BEGIN Materials provided

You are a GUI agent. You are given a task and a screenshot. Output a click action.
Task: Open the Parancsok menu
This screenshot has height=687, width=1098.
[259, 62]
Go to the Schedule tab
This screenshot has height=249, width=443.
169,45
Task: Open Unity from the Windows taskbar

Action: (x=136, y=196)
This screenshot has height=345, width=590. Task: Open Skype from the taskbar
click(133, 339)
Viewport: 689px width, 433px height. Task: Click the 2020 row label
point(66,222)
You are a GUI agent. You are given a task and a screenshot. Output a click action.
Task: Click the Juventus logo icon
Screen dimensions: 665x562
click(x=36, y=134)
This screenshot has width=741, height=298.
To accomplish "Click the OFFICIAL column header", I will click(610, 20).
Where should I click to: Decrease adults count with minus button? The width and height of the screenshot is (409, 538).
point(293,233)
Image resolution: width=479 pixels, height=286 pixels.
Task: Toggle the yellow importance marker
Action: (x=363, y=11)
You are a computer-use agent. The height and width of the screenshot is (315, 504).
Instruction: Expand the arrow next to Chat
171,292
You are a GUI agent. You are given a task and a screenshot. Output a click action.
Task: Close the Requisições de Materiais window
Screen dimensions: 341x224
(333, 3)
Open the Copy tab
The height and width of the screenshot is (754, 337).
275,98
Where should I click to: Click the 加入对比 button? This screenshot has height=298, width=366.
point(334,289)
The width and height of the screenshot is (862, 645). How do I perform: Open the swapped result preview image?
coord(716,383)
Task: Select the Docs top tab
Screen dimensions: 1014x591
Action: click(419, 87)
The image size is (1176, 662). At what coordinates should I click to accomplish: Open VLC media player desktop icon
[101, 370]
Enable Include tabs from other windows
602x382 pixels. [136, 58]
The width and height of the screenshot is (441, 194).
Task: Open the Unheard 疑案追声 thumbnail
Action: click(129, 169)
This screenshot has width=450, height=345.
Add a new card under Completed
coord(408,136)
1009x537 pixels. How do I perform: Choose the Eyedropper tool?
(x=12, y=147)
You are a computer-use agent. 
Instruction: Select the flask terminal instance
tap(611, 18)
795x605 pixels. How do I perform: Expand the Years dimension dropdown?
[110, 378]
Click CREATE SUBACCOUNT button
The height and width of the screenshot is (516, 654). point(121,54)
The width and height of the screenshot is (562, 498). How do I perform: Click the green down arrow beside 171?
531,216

END Materials provided

__Task directions__:
Exactly as they appear above, set down all of the records once more.

__Solved exercise__:
You are a GUI agent. You are given a task and a screenshot. Output a click action.
Task: Open the Parancsok menu
This screenshot has height=687, width=1098.
[259, 62]
Go to the Schedule tab
This screenshot has height=249, width=443.
169,45
Task: Open Unity from the Windows taskbar

Action: (x=136, y=196)
This screenshot has height=345, width=590. Task: Open Skype from the taskbar
click(133, 339)
Viewport: 689px width, 433px height. Task: Click the 2020 row label
point(66,222)
You are a GUI agent. You are given a task and a screenshot. Output a click action.
Task: Click the Juventus logo icon
Screen dimensions: 665x562
click(x=36, y=134)
This screenshot has width=741, height=298.
To accomplish "Click the OFFICIAL column header", I will click(610, 20).
Where should I click to: Decrease adults count with minus button? The width and height of the screenshot is (409, 538).
point(293,233)
Image resolution: width=479 pixels, height=286 pixels.
Task: Toggle the yellow importance marker
Action: (x=363, y=11)
You are a computer-use agent. The height and width of the screenshot is (315, 504).
Instruction: Expand the arrow next to Chat
171,292
You are a GUI agent. You are given a task and a screenshot. Output a click action.
Task: Close the Requisições de Materiais window
Screen dimensions: 341x224
(333, 3)
Open the Copy tab
The height and width of the screenshot is (754, 337).
275,98
Where should I click to: Click the 加入对比 button? This screenshot has height=298, width=366.
point(334,289)
The width and height of the screenshot is (862, 645). How do I perform: Open the swapped result preview image?
coord(716,383)
Task: Select the Docs top tab
Screen dimensions: 1014x591
Action: click(419, 87)
The image size is (1176, 662). At what coordinates should I click to accomplish: Open VLC media player desktop icon
[101, 370]
Enable Include tabs from other windows
602x382 pixels. [136, 58]
The width and height of the screenshot is (441, 194).
Task: Open the Unheard 疑案追声 thumbnail
Action: click(129, 169)
This screenshot has width=450, height=345.
Add a new card under Completed
coord(408,136)
1009x537 pixels. How do I perform: Choose the Eyedropper tool?
(x=12, y=147)
You are a computer-use agent. 
Instruction: Select the flask terminal instance
tap(611, 18)
795x605 pixels. How do I perform: Expand the Years dimension dropdown?
[110, 378]
Click CREATE SUBACCOUNT button
The height and width of the screenshot is (516, 654). point(121,54)
The width and height of the screenshot is (562, 498). How do I perform: Click the green down arrow beside 171?
531,216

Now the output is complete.